Contract lifecycle management vendor Agiloft today (2 May) announced the launch of its Generative AI Prompt Lab, which includes pre-configured prompt templates that can leverage customer’s own data – and their own large language model – across multiple use cases.  

This is available as a commercial add on to Agiloft’s CLM platform and is part of the AI Platform that includes the generative AI redlining capabilities launched earlier this year. 

At the point of launch, the Prompt Lab has five prebuilt templates: 

  • Contract summarisation – A summary that customers can configure for their own particular needs, whether that be the legal or procurement team, from an attached document. 
  • Supporting document analysis – Analysis and summary of any supporting documents that are related to the contract in the same contract PDF. This might be helpful, for example, during an approval process of a complex contract with many supporting documents. 
  • Clause comparison – Creates a summary of the differences between the extracted contract clause and your standard clause library clause. That might be useful during revisions or versions of a particular contract agreement.  
  • Generation of a termination letter – A user can get a skeleton draft of a termination letter that they can then complete and send out to the customer.
  • Contract description – A three sentence summary of the contract to use as the contract description. 

In a demonstration to Legal IT Insider of the new capability, Agiloft’s chief product officer Andy Wishart said that in choosing the contract summary, a user will be able to utilise the large language model they want to use. “Customers can either choose to utilize the GPT models that we are connecting to within Agiloft directly, or they can bring their own model. So if they have a model running in either Azure Open AI Services or within OpenAI, they can bring their model keys and can authenticate with that model.  

“That’s important for two reasons.
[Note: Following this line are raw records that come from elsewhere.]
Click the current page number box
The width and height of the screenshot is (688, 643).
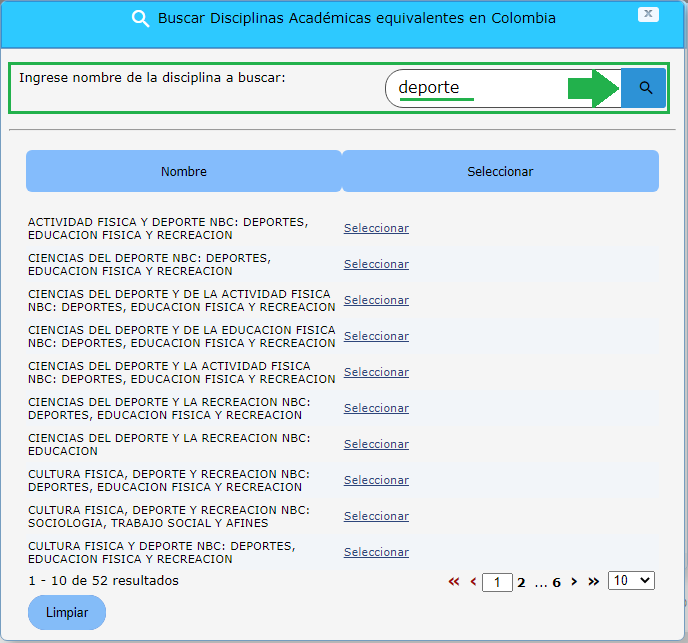tap(497, 582)
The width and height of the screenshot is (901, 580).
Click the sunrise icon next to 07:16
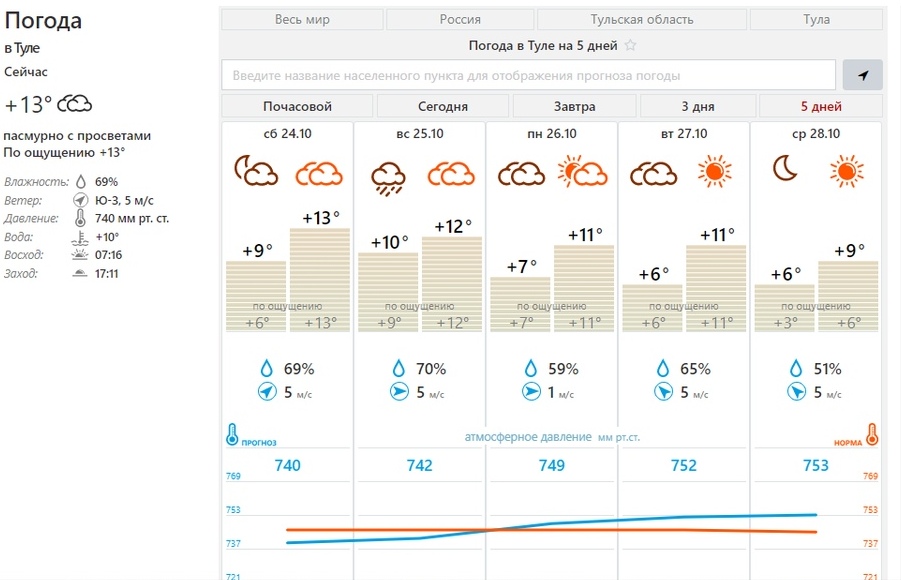point(79,255)
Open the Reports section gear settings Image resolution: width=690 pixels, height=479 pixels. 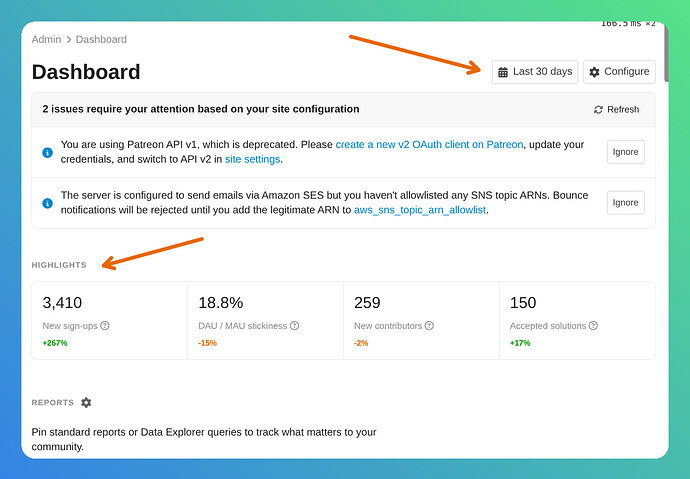click(x=86, y=402)
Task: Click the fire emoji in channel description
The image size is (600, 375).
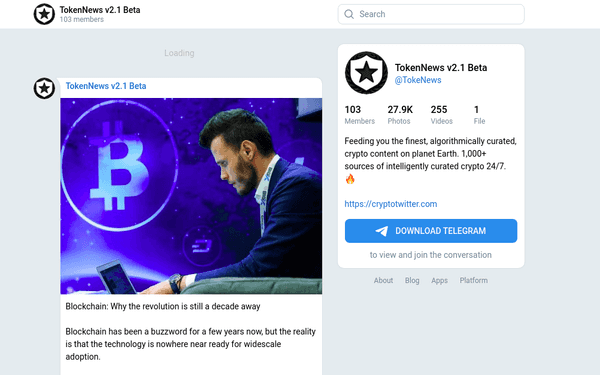Action: tap(350, 179)
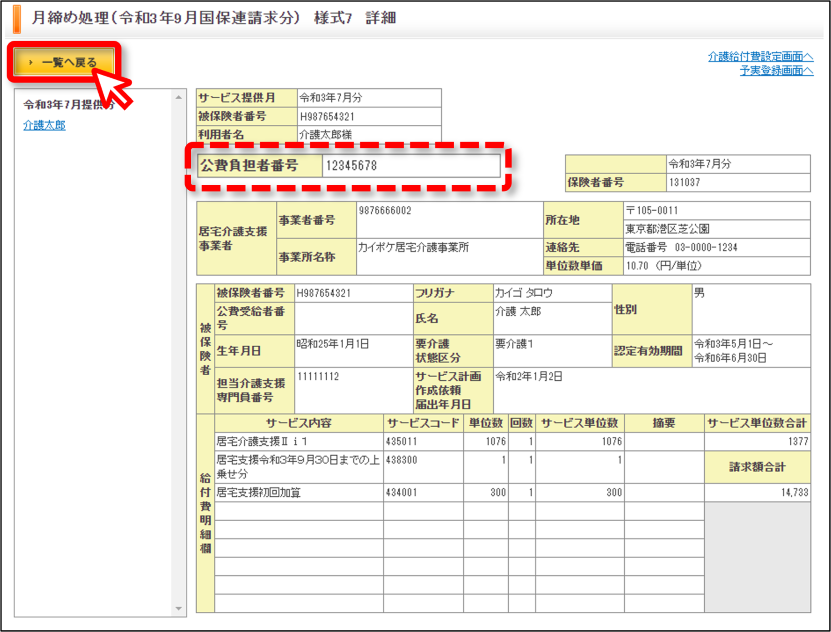Click the 事業者番号 value 9876666002
The height and width of the screenshot is (632, 831).
(449, 220)
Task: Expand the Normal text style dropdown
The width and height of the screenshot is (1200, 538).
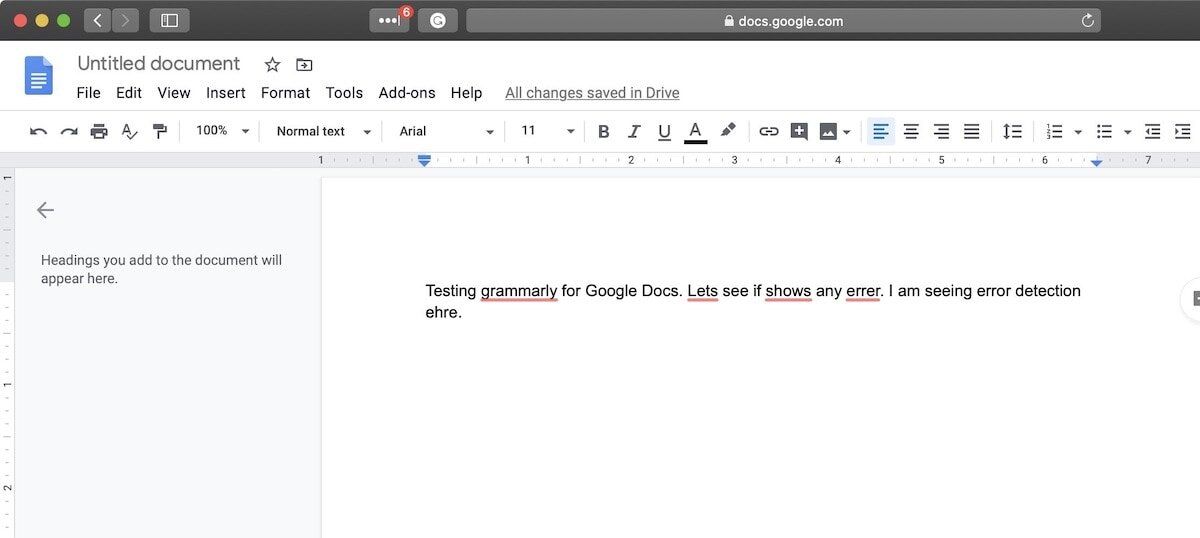Action: coord(323,131)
When we’ve been working with customers over the last few months, there are some that are forward thinking and experimenting with large language models. They’re standing up their own instances of GPT models running in Azure or OpenAI and some of them are doing some fine tuning of that model. So being able to connect to their fine-tuned models could give them more contextually relevant results for their organization. It also means that if they’ve got some special terms with OpenAI or Microsoft that are really important to them under their agreement, then their use of generative AI within Agiloft is covered then by those special terms as well.” 

Users can select where the output is stored. A test mode helps no code administrators on the Agiloft platform to try things out within generative AI before they then decide to put that into action and execution. They can also modify the prompt. 

Wishart said: “Once they’ve created and tested a prompt, either a copy of one of the templates that we’ve created or their own prompts, you can take any data, infuse that data into the prompt, take the output, store it in a data field within Agiloft, and then you can use those answers to report or display to the user, or to trigger a workflow within the overall Agiloft platform.”

He adds: “We think this opens up a whole world of possibility for our customers. With these no code capabilities they can take the power of AI into their own hands, so we’re excited to see where customers will go with this. We’re hoping that customers will be sharing some of their prompt templates within our community to help Agiloft accelerate use cases across the gen AI space. This is one of the most exciting things that we’ve done recently and we’re excited to see the potential that the community can bring.”